Aber das Problem löst man nicht über die Höhe des Mindestlohns, sondern eher über ein gerechteres Steuersystem. Der Deutsche Gewerkschaftsbund (DGB) hat dazu einen konkreten Vorschlag gemacht.

In vielen Branchen regeln Vertreter der Arbeitnehmer und der Arbeitgeber die Löhne durch Tarifverträge. Läuft das gut?

Das läuft sehr gut und es ist das beste Modell, um faire Löhne und anständige Arbeitsbedingungen zu erzielen. Der Mindestlohn dient als unterste Haltelinie, er schafft aber kein wirklich gutes Einkommen. Einen fairen Lohn gibt es nur dann, wenn die Beschäftigten sich in Gewerkschaften zusammentun und mit der anderen Seite Tarifverträge aushandeln.

Leider entwickelt sich die Situation so, dass für immer weniger Beschäftigte ein Tarifvertrag gilt. In Deutschland profitieren nur noch ungefähr die Hälfte der Beschäftigten von Tarifverträgen. Das ist eine Entwicklung, die wir mit Sorge sehen und die wir umkehren wollen.

Der Mindestlohn ist gut, aber es wäre besser, wenn wir ihn gar nicht bräuchten und stattdessen alle Löhne tariflich geregelt wären. In Tarifverträgen werden schließlich auch andere Rahmenbedingungen der Arbeit – wie Urlaub und der Umgang mit Überstunden – festgelegt.

Seit es Gewerkschaften gibt, setzen sie sich für Interessen der Arbeitnehmer ein – wie zum Beispiel höhere Löhne. Welche Aufgaben übernehmen Gewerkschaften noch?

Ein wichtiges Element unserer Arbeit ist die betriebliche Mitbestimmung. In jedem Betrieb kann es einen Betriebsrat geben, der die Interessen der Beschäftigten vertritt.
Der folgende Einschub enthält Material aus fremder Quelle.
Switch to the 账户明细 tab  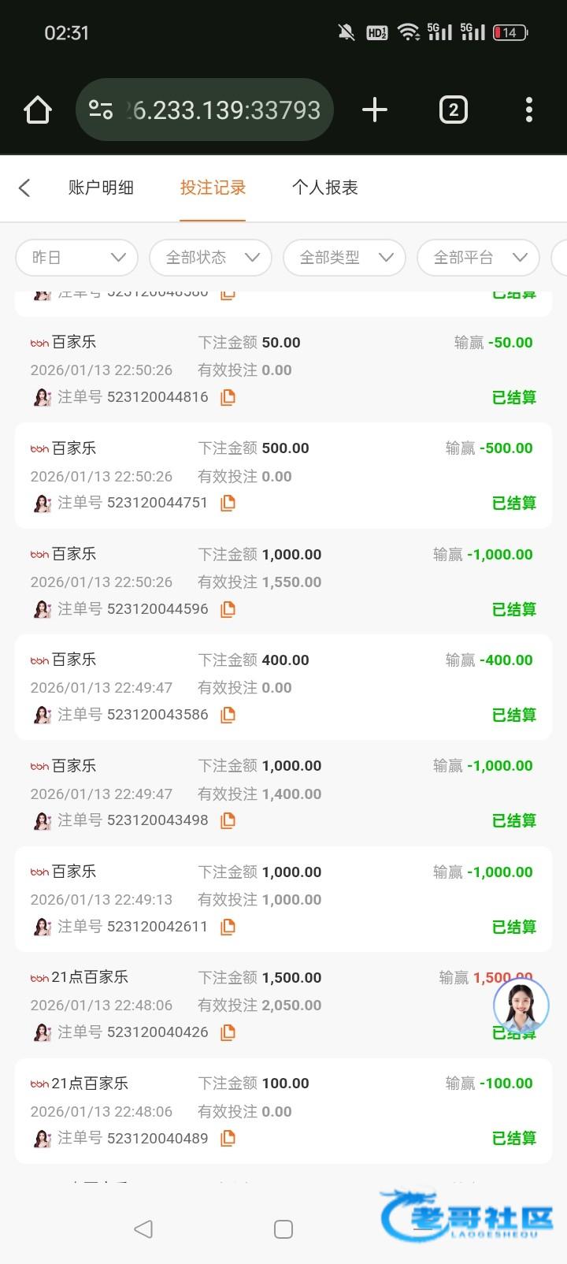101,188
Und die Gewerkschaften unterstützen diese Betriebsräte – ebenso wie die Jugend- und Auszubildendenvertretungen.

Ansonsten kann man als Mitglied einer Gewerkschaft verschiedene Beratungsangebote wahrnehmen, rechtliche Beratung zum Beispiel.

Wenn in Tarifverhandlungen gestreikt wird, zahlen die Gewerkschaften Streikgeld aus, sodass man nicht auf sein Einkommen verzichten muss, während man für höhere Löhne kämpft.
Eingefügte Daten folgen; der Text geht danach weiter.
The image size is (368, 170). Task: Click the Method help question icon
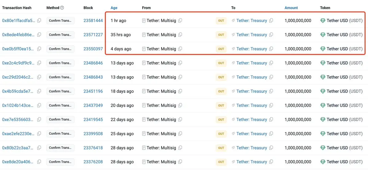pyautogui.click(x=62, y=8)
Darüber hinaus versuchen wir als Dachverband der Gewerkschaften, die Belange der Beschäftigten in die Politik einzubringen, Einfluss auf die Gesetzgebung zu nehmen und Dinge wie den Mindestlohn durchzusetzen.

Zusammenfassend kann man sagen: Gewerkschaften sind Organisationen mit einer sehr langen und erfolgreichen Geschichte. Alle größeren Errungenschaften der Arbeitnehmer sind irgendwann von Gewerkschaften erkämpft worden – wie beispielsweise das arbeitsfreie Wochenende oder eben der Mindestlohn.

Der Leitgedanke von Gewerkschaften ist Solidarität: Wenn sich Leute zusammentun, können sie gemeinsam mehr erreichen. Und so ist das auch bei den Beschäftigten eines Unternehmens oder einer bestimmten Branche. Allein richten sie wenig aus und können beispielsweise nur schwer für höhere Löhne gegenüber ihren Chefs eintreten. Gemeinsam können sie sich eher durchsetzen.

Zur Person

Florian Moritz ist 1977 in Göttingen geboren. Er hat Volkswirtschaftslehre und Politikwissenschaften studiert und eine journalistische Ausbildung an der Kölner Journalistenschule absolviert. Seit Anfang 2018 leitet er die Abteilung Wirtschafts-, Finanz-, und Steuerpolitik in der Bundesvorstandsverwaltung des Deutschen Gewerkschaftsbundes (DGB). Dazu gehört auch der Bereich „Tarifpolitische Koordinierung und Mindestlohn“.